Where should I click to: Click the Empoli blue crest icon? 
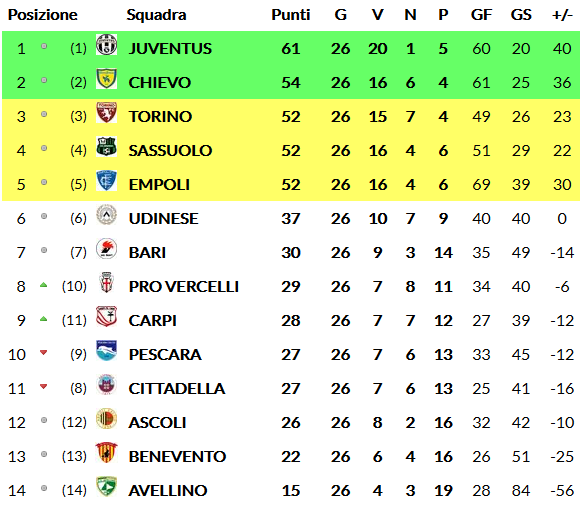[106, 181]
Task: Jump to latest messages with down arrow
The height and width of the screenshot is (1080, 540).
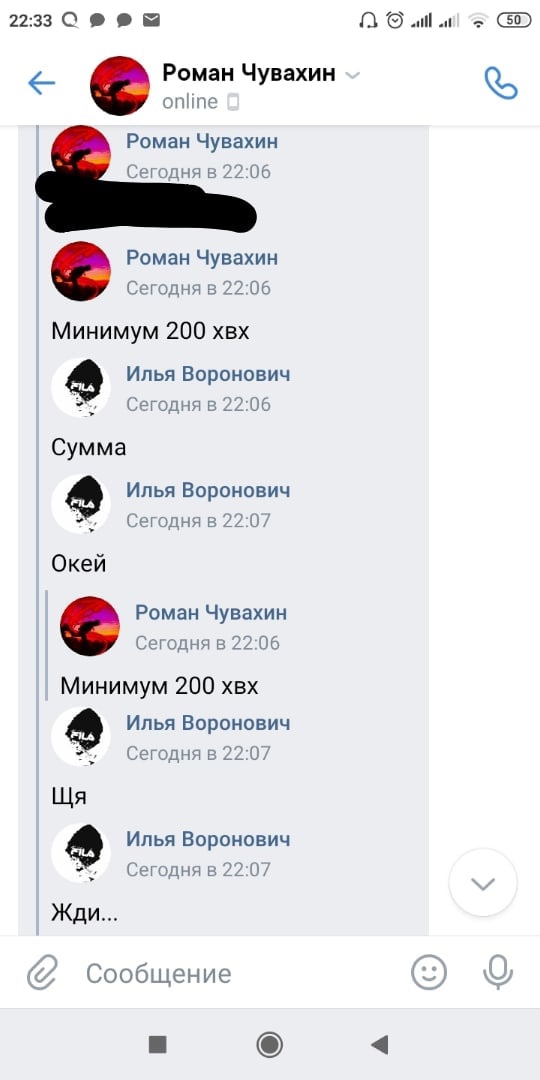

--

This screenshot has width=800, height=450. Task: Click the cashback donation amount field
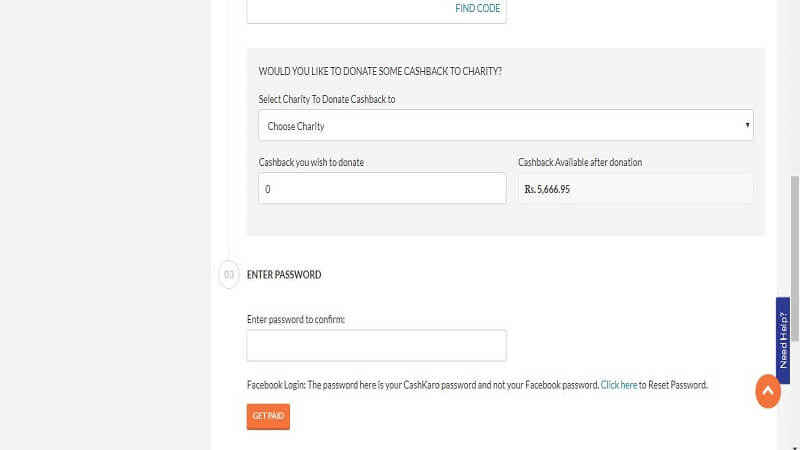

WORK TASK → Whatever else the listing above holds, retype exactly only the lines from the one containing "Task: Jump to latest messages with down arrow" to the one containing "The height and", both ends kept.

WRITTEN ANSWER →
Task: Jump to latest messages with down arrow
The height and width of the screenshot is (1080, 540).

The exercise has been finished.